Python for Algorithmic Trading: Fetching Historical Price Data
Introduction
Today, I’m going to guide you through downloading price data for stocks or cryptocurrencies to a CSV file. This is especially useful if you want to conduct financial analysis in Excel or any other data visualization software.
Before we dive in, a quick note: we’ll be using the VectorBT Python module. If you’re an aspiring quant, financial analyst, or just someone keen on learning algorithmic trading, then VectorBT is a must-have in your toolkit. So if you haven’t yet familiarized yourself with the VBT Library, now is the perfect time!
Let’s get started.
1. Download Data
import vectorbtpro as vbt
exchange='NASDAQ'
symbol = "AAPL"
timeframe="1d" # examples: 1d, 4 hour, 1h/hourly, 15m, 1m
timezone= "US/Eastern"
data = vbt.TVData.fetch(
f'{exchange}:{symbol}',
timeframe=timeframe,
tz=timezone
)
In this step, we’ll download daily historical data from trading view which is a popular platform for traders. We start by defining the exchange and symbol for the asset which we’re interested in. For our example, I will be using ‘AAPL’ Stock which is listed on the ‘NASDAQ’ exchange. If you want to do crypto trading, you could swap these out for ‘BTCUSDT’ on the ‘Binance’ exchange just as easily.
2. Save Data to CSV
#save to csv
save_path = f"C://your path//{symbol}_{timeframe}.csv"
csv_saver = vbt.CSVDataSaver(data, save_kwargs=dict(path_or_buf=save_path))
init_save = True
csv_saver.save()
After downloading the data from the Trading View API, we can save it to a local CSV using the above CSVDataSaver class.
3. Continuous Data Update
csv_saver.update_every(1, "minute", init_save=init_save)
For a live algorithm, it’s essential to continuously update the CSV. This can be achieved with the update_every function in VectorBT. This can run as it’s own separate script apart from the live trading algorithm.
4. Pull Data
csv_saver = vbt.CSVDataSaver.load()
csv_saver.update()
To incorporate data into your live trading algorithm, use the load()
function from the CSVDataSaver class to import the CSV.
5. Putting it all together
import vectorbtpro as vbt
import os
import logging
logging.basicConfig(level=logging.INFO)
symbol = "MATICUSDT"
timeframe="1 day"
path = f"D://symbol data//{symbol}_{timeframe}.csv"
#check if running from main script
if __name__ == "__main__":
#Check if a csv file of the data already exists
if os.path.isfile(path):
#load csv file using CSVDataSaver
csv_saver = vbt.CSVDataSaver.load()
csv_saver.update()
init_save = False
else:
print('No data found, initiating data fetch')

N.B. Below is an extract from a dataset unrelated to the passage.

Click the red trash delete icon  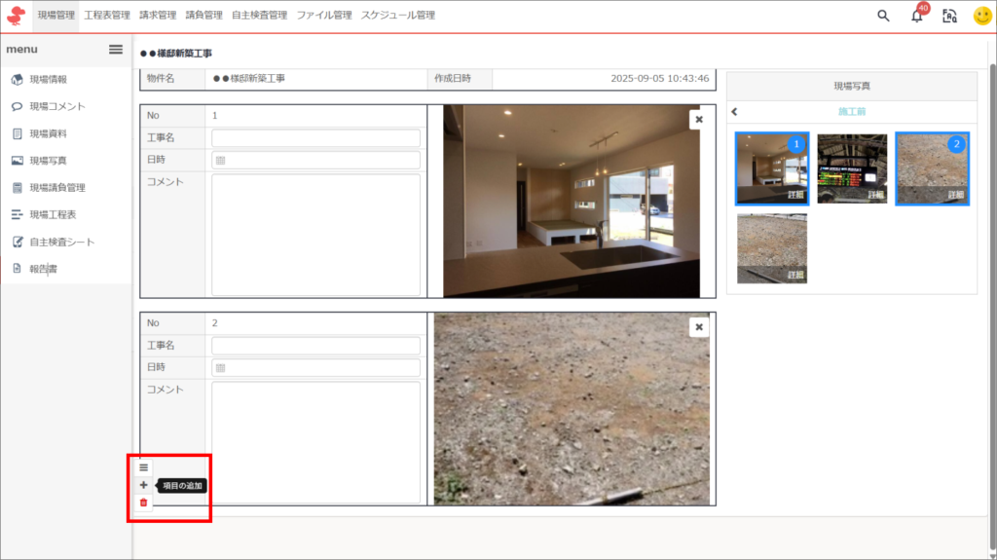coord(144,503)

data = vbt.BinanceData.fetch(
symbol,
timeframe=timeframe
)
csv_saver = vbt.CSVDataSaver(data, save_kwargs=dict(path_or_buf=path))
init_save = True
csv_saver.update_every(1, "minute", init_save=init_save)
csv_saver.save()
Above is an example of how to put it all together. The script checks if a csv already exists. If it does, it import’s the csv and then updates it. If it does not, then it makes an api call for all historical data then creates a new csv file.
Summary
In this article, we’ve walked through the process of fetching historical price data using the VectorBT Python module and saving it to a CSV file for further analysis. By utilizing VectorBT’s robust functionalities, not only can we effortlessly download and save data, but we can also continuously update it for live trading algorithms. With this foundation in place, you’re well on your way to developing more complex trading strategies and algorithms. Stay tuned for the next part of this series where we’ll dive deeper into crafting trading algorithms using this data.
Remember, the world of algorithmic trading is vast and ever-evolving. With the right tools in hand and a clear understanding of the processes, you can navigate this landscape with confidence. Happy trading!